**Job**
In the passage on Leo Raubal Jr., what subject did he teach in Salzburg?

**Passage**
- Born: 2 October 1906 Linz, Austria-Hungary
- Died: 18 August 1977 (aged 70) Spain
- Cause of death: Tuberculosis
- Buried: Linz
- Allegiance: Germany
- Branch: Luftwaffe
- Service years: 1939–1943
- Rank: Leutnant
- Conflicts: World War II Eastern Front Battle of Stalingrad (POW); ;
- Relations: Angela Hitler (mother) Adolf Hitler (half-uncle)

= Leo Raubal Jr. =

Adolf Hitler's half-nephew (1906–1977)

Leo Rudolf Raubal Jr. (2 October 1906 – 18 August 1977) was an Austrian engineer and teacher. He was the half-nephew of Adolf Hitler, and served in the German Luftwaffe during World War II.

==Life==
Leo Raubal Jr. was born in Linz, Austria-Hungary on 2 October 1906. He was the son of Leo Raubal Sr. and his wife Angela, Adolf's half-sister. In August 1910, when he was only 3 years old, he lost his father to tuberculosis. Raubal Jr. worked as an engineer and became a manager of the Linz Steelworks. He visited his mother sporadically while she was living in Berchtesgaden. Like his younger cousin Heinz Hitler but unlike his other younger cousin William Patrick Hitler, Leo Raubal was a "favorite nephew of the leader", and Adolf liked to spend his time with him. However, William claimed that Raubal did not like their uncle Adolf and blamed him for the death of his sister Geli. This contrasts with Raubal himself saying in 1967 that Adolf was "absolutely innocent" of Geli's death, according to historian Werner Maser.

===World War II and detention in Moscow===
In October 1939, Raubal was drafted into the Luftwaffe and was a lieutenant in the engineering corps. He looked similar to Adolf Hitler and sometimes served as his uncle's double during the war.

He was injured in January 1943 during the Battle of Stalingrad, and Friedrich Paulus asked Adolf for a plane to evacuate Raubal to Germany. Adolf refused and Raubal was captured by the Soviets on 31 January 1943. Adolf gave orders to examine the possibility of a prisoner exchange with the Soviets for Stalin's son Yakov Dzhugashvili, who had been captured by the Germans on 16 July 1941. Stalin refused to exchange him either for Raubal or for Friedrich Paulus, and said "war is war". Raubal was detained in Moscow's jails and was released by the Soviets on 28 September 1955, and returned to Austria.

===Post-detention career===
Raubal lived and worked in Salzburg as a teacher of chemistry. He died of tuberculosis during a vacation in Spain. He was buried on 7 September 1977 in Linz.

**Provided material**
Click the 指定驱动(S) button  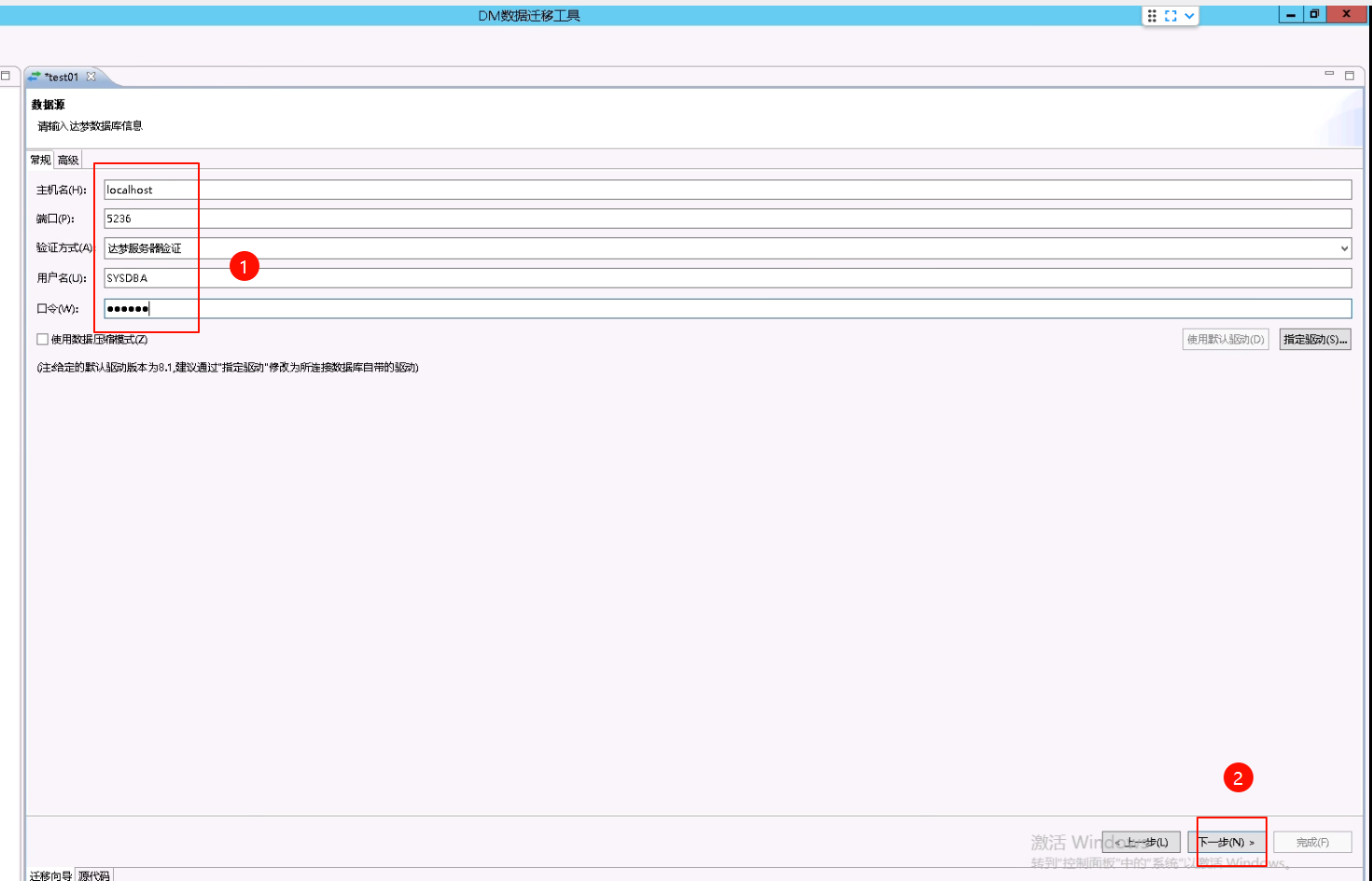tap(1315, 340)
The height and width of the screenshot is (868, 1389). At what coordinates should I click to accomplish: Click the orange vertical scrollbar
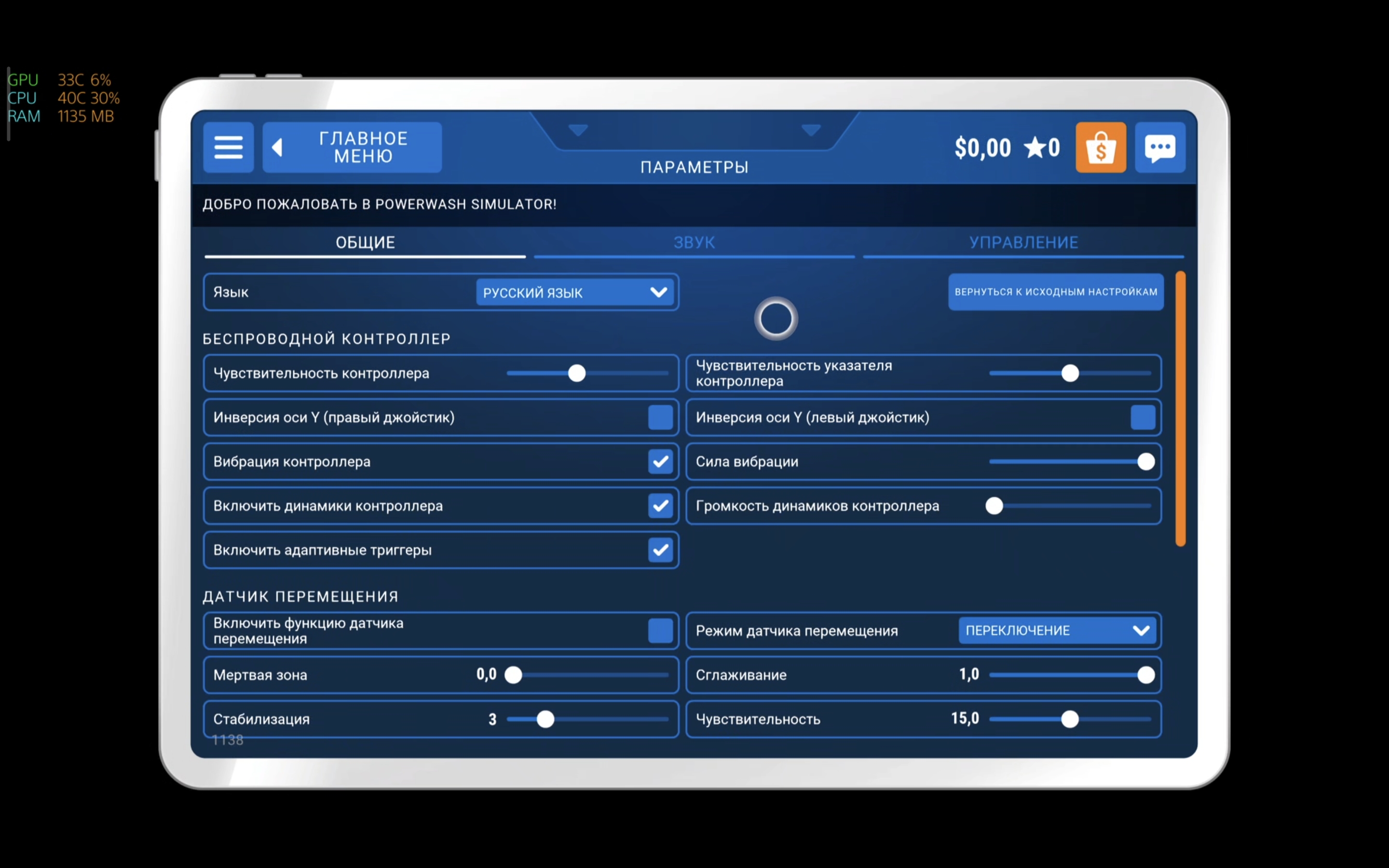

**Solution below**
Chemistry.